■ What you should do:
In the records below, pick out all lines containing the word "pixel".

(Records drawn from a dataset)
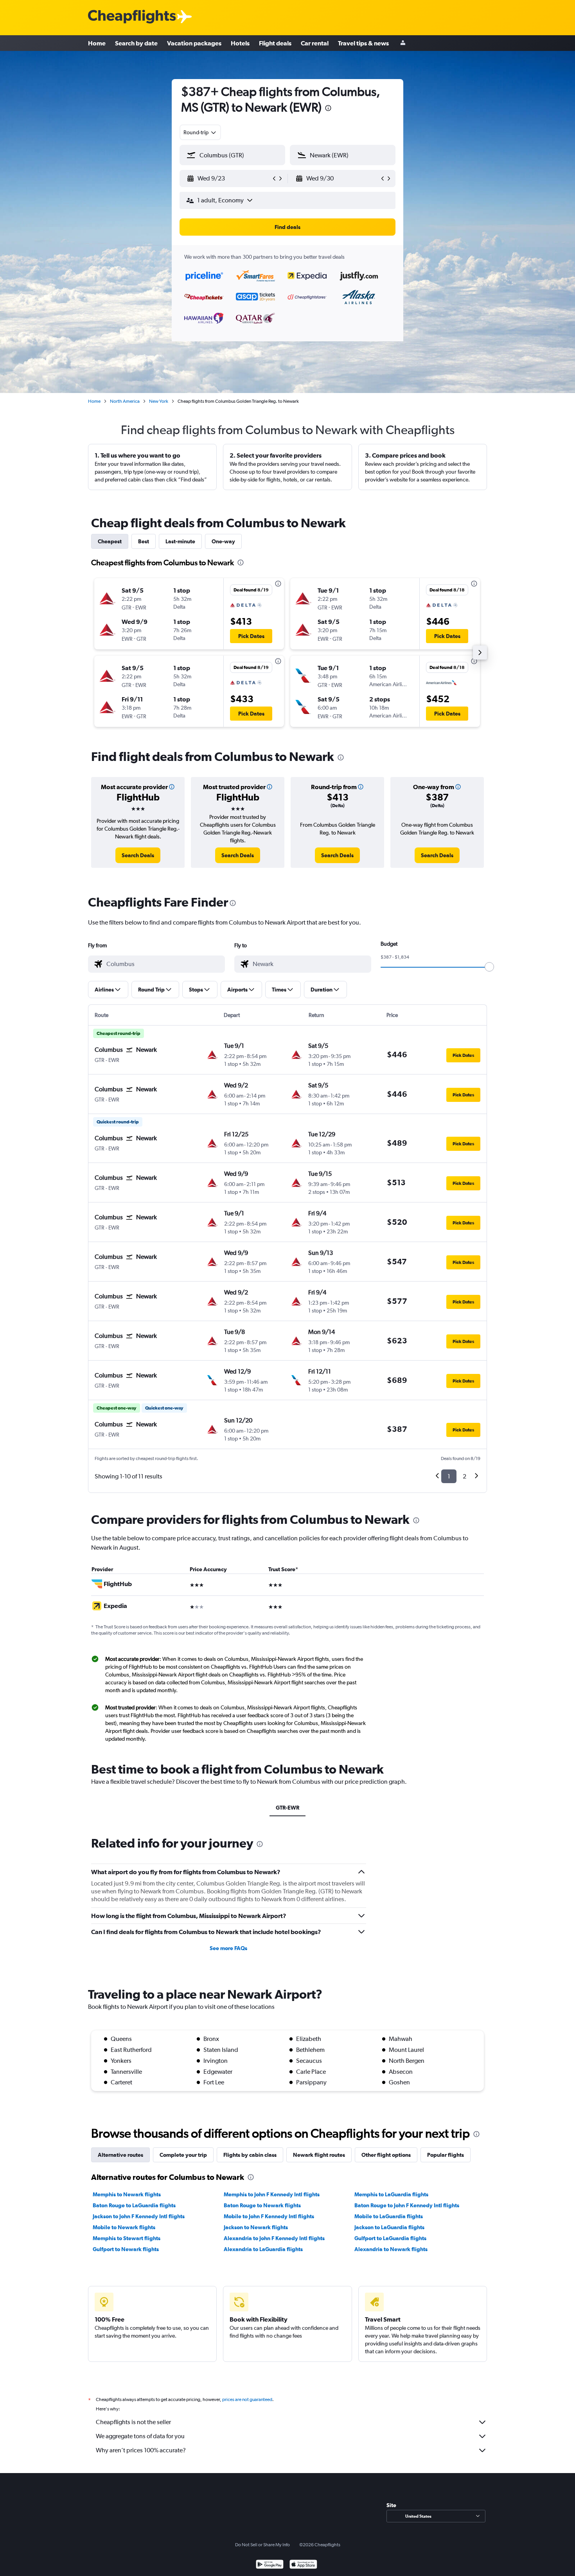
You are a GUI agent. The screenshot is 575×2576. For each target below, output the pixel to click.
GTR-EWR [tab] (287, 1807)
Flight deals (275, 43)
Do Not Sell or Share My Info (262, 2544)
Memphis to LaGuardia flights (391, 2194)
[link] (137, 855)
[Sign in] (403, 43)
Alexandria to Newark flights (391, 2249)
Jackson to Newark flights (256, 2227)
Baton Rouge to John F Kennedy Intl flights (406, 2205)
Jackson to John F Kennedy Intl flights (139, 2216)
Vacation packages (194, 43)
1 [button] (448, 1476)
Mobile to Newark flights (124, 2227)
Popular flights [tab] (445, 2155)
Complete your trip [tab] (183, 2155)
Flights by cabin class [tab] (250, 2155)
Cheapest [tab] (110, 541)
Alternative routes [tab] (120, 2155)
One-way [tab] (223, 541)
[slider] (489, 967)
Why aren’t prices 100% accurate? (141, 2450)
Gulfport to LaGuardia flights (390, 2238)
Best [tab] (143, 541)
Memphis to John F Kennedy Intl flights (272, 2194)
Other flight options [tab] (386, 2155)
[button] (328, 109)
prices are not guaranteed (247, 2399)
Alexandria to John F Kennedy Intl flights (274, 2238)
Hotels (240, 43)
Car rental (315, 43)
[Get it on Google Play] (270, 2565)
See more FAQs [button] (228, 1948)
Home (97, 43)
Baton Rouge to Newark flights (262, 2205)
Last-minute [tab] (180, 541)
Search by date (136, 43)
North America (125, 401)
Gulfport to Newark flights (126, 2249)
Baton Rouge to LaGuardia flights (134, 2205)
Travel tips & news (363, 43)
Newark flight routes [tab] (319, 2155)
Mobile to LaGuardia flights (388, 2216)
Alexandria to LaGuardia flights (263, 2249)
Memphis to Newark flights (127, 2194)
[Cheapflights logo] (132, 17)
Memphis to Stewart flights (126, 2238)
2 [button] (464, 1476)
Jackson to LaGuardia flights (389, 2227)
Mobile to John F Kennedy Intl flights (269, 2216)
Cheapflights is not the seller (133, 2422)
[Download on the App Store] (303, 2565)
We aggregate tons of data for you (140, 2436)
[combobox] (200, 132)
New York (158, 401)
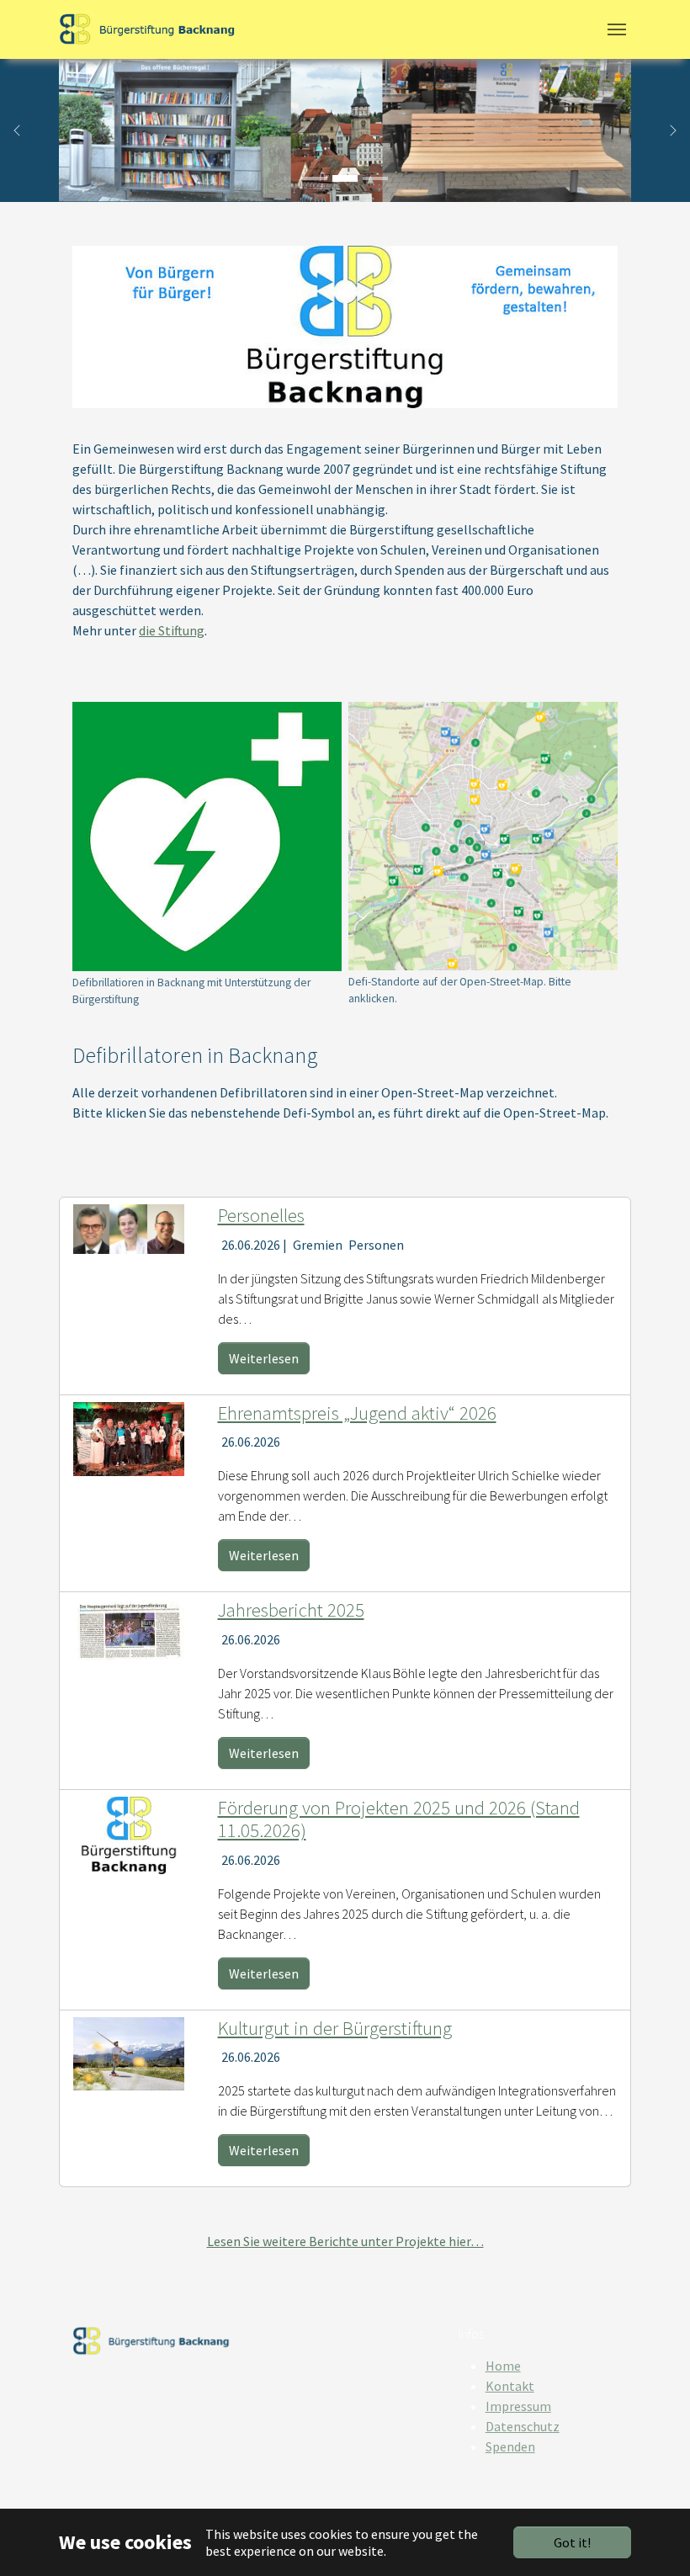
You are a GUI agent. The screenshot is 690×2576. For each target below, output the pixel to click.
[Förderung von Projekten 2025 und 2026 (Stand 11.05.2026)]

■ Answer section:
You are a GUI agent. The screenshot is 575×2576. For each target below, output the pixel to click.
You are a GUI agent. The screenshot is 690×2576. For each target below, output the pixel to click.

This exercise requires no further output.